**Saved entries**
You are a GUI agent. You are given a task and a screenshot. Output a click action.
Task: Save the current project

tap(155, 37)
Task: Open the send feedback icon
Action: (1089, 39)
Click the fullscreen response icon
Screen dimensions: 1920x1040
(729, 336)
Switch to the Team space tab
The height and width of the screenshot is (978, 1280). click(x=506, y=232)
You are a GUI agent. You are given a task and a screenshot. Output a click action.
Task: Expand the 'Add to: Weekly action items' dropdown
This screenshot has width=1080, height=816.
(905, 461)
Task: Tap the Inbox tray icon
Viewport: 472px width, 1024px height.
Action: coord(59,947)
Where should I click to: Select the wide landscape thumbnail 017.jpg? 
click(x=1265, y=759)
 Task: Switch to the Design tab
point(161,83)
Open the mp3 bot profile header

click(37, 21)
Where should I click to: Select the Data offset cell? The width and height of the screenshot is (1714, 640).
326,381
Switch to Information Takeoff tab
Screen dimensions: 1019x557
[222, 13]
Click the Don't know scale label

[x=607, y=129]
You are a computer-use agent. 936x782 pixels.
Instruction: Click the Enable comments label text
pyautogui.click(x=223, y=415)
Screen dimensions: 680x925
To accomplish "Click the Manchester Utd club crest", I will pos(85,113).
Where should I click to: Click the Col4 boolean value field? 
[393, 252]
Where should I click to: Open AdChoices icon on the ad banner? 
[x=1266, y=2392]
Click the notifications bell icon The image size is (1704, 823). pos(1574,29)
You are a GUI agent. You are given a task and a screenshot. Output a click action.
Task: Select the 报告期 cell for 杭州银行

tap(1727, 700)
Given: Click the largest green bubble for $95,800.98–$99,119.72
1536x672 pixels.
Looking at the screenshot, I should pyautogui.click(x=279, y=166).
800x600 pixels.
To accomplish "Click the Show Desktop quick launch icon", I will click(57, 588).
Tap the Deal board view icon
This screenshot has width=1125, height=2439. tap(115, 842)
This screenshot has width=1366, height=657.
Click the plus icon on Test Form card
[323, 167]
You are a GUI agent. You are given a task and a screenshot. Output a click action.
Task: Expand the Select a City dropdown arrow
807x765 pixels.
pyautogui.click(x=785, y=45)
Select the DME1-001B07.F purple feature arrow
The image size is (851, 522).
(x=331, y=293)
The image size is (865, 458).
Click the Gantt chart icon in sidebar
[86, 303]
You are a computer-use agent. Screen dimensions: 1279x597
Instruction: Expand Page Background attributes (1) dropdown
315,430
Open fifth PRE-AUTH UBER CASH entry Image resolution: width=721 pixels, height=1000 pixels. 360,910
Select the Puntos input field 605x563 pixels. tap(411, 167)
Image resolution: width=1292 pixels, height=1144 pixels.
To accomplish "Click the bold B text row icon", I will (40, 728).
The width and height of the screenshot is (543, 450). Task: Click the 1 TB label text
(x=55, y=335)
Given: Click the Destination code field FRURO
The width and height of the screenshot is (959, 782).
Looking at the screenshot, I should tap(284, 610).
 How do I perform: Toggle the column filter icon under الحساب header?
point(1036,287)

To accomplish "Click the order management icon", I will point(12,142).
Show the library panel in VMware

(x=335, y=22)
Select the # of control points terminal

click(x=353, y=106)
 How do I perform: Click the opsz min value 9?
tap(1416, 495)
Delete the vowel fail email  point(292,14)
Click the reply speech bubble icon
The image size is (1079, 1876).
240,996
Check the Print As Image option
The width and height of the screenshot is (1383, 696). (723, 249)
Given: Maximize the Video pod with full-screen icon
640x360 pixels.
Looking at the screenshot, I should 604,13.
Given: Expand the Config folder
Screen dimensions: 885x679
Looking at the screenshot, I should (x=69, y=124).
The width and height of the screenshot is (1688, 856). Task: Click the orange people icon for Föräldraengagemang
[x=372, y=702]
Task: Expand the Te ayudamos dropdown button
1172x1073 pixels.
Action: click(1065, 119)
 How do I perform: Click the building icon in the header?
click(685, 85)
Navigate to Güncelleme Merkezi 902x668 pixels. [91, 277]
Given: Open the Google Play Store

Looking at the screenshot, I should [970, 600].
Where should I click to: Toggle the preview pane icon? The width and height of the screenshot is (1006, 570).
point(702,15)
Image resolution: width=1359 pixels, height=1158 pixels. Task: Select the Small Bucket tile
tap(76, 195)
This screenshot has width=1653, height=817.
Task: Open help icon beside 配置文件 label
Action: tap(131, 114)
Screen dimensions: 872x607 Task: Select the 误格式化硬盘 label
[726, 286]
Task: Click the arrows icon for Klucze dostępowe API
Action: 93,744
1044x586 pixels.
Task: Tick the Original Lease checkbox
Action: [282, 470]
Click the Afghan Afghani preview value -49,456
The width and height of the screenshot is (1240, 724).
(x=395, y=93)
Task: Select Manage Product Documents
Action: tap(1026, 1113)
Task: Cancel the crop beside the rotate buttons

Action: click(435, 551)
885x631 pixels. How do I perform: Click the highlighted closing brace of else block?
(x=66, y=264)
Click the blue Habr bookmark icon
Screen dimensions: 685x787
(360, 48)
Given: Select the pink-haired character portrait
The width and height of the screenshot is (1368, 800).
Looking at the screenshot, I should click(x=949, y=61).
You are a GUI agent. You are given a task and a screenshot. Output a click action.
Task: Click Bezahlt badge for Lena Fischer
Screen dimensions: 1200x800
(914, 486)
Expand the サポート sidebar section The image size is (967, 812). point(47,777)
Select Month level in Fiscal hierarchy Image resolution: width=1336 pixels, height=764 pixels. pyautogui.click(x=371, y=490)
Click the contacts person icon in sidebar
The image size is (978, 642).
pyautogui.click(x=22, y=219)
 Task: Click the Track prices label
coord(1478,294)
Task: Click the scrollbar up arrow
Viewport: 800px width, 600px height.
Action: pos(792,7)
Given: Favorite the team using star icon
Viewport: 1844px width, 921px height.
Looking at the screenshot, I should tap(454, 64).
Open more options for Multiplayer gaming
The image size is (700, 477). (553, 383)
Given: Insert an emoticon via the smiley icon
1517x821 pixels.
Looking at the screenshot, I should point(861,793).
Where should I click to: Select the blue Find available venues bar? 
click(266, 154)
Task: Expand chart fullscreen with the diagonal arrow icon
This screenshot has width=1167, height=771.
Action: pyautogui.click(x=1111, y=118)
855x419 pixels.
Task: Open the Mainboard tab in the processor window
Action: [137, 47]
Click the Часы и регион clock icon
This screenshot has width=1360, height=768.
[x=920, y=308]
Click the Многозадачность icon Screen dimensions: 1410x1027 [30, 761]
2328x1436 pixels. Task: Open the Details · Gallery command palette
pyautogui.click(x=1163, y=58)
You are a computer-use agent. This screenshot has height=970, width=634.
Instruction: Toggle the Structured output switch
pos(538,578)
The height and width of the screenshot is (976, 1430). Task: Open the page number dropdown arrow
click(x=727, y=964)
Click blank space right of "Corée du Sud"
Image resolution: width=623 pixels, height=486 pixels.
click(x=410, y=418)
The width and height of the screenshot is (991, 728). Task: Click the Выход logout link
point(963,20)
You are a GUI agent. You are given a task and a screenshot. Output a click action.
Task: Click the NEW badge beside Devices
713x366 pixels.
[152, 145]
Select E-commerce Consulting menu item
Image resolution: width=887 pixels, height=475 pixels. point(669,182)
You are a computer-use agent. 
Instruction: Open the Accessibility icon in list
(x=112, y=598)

**What you will do**
What lines in the entries above hold "accomplish"? Copy every one.

**Response below**
To accomplish "Click the Manchester Utd club crest", I will pos(85,113).
To accomplish "Click the Show Desktop quick launch icon", I will click(57, 588).
To accomplish "Click the bold B text row icon", I will (40, 728).
To accomplish "Click the order management icon", I will point(12,142).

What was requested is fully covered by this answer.